**** Data records

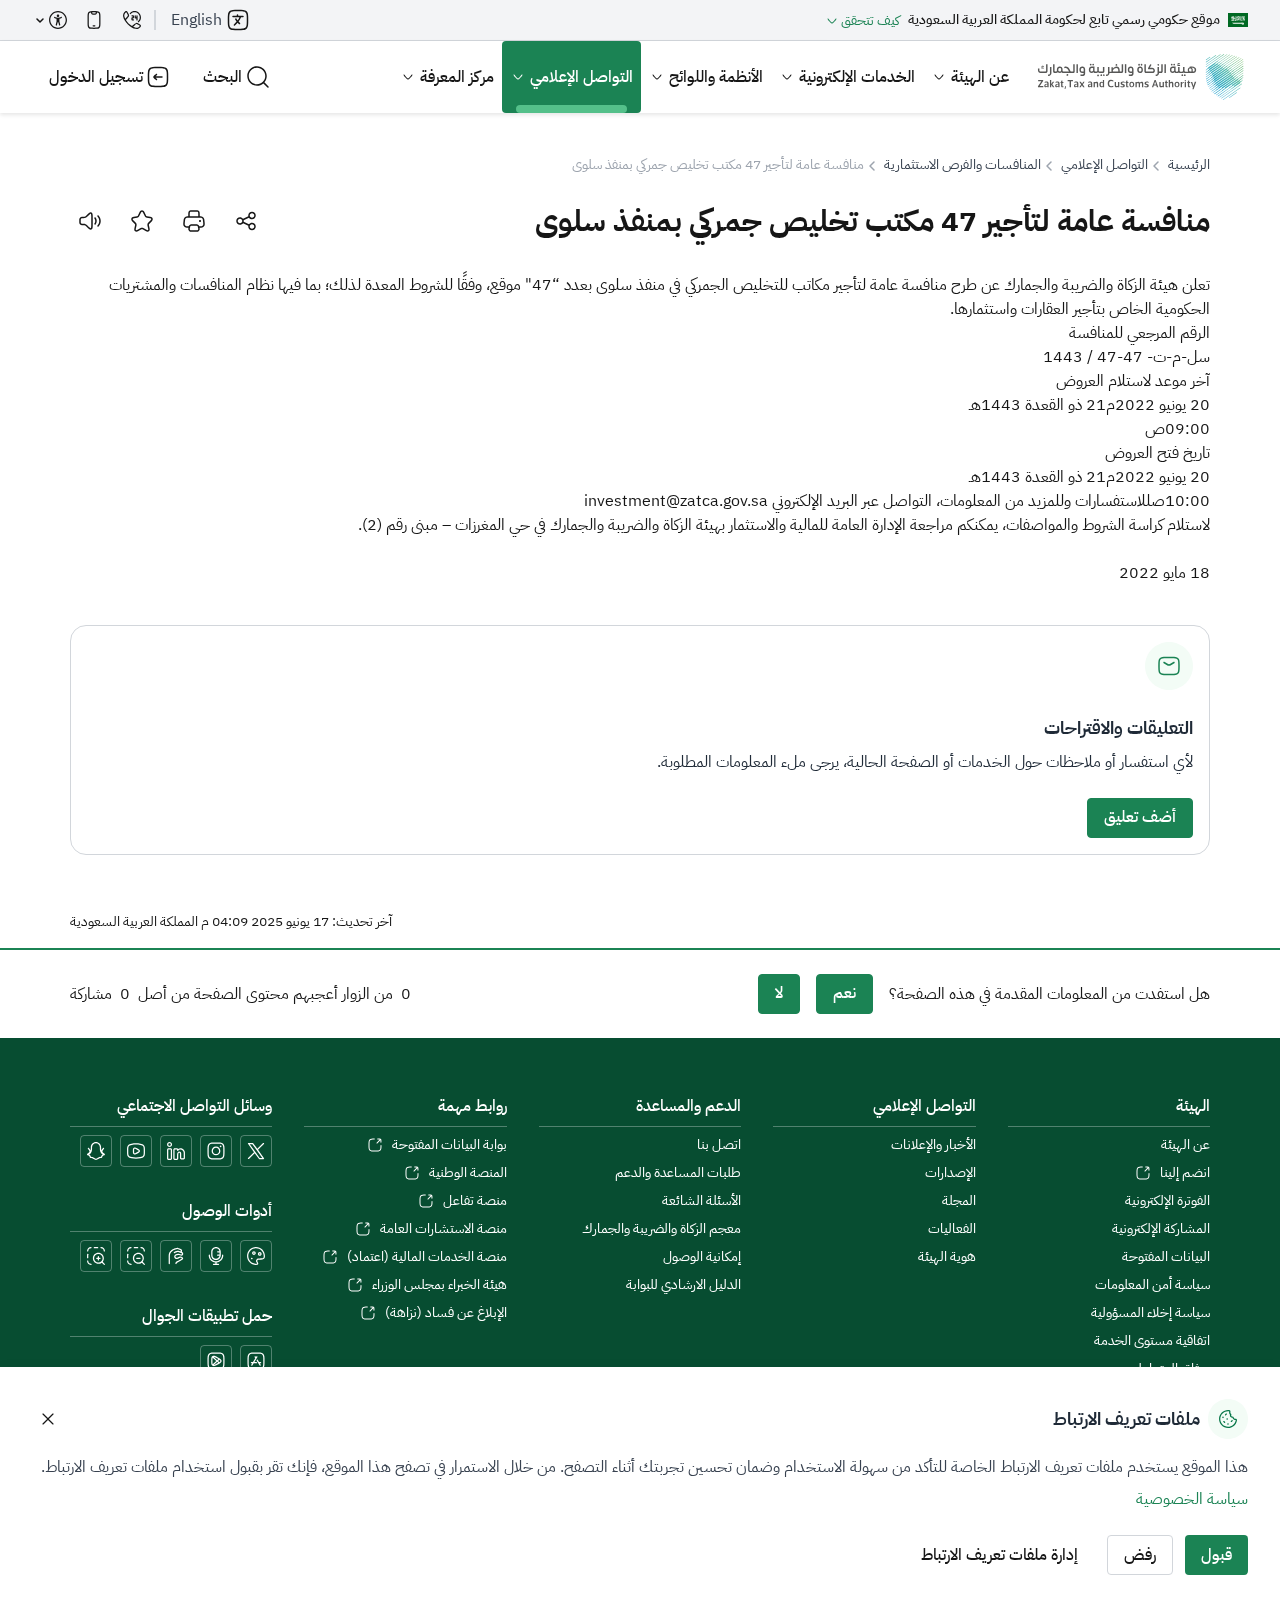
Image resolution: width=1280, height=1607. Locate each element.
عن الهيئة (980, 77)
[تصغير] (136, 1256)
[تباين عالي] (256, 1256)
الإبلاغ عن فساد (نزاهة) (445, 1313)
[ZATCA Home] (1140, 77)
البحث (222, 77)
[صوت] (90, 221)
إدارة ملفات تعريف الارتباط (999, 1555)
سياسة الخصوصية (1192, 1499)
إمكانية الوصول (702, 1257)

********

Could you retype every record exactly, leaving the pictures out?

Task answer:
Image resolution: width=1280, height=1607. Locate each element.
عن الهيئة (980, 77)
[تصغير] (136, 1256)
[تباين عالي] (256, 1256)
الإبلاغ عن فساد (نزاهة) (445, 1313)
[ZATCA Home] (1140, 77)
البحث (222, 77)
[صوت] (90, 221)
إدارة ملفات تعريف الارتباط (999, 1555)
سياسة الخصوصية (1192, 1499)
إمكانية الوصول (702, 1257)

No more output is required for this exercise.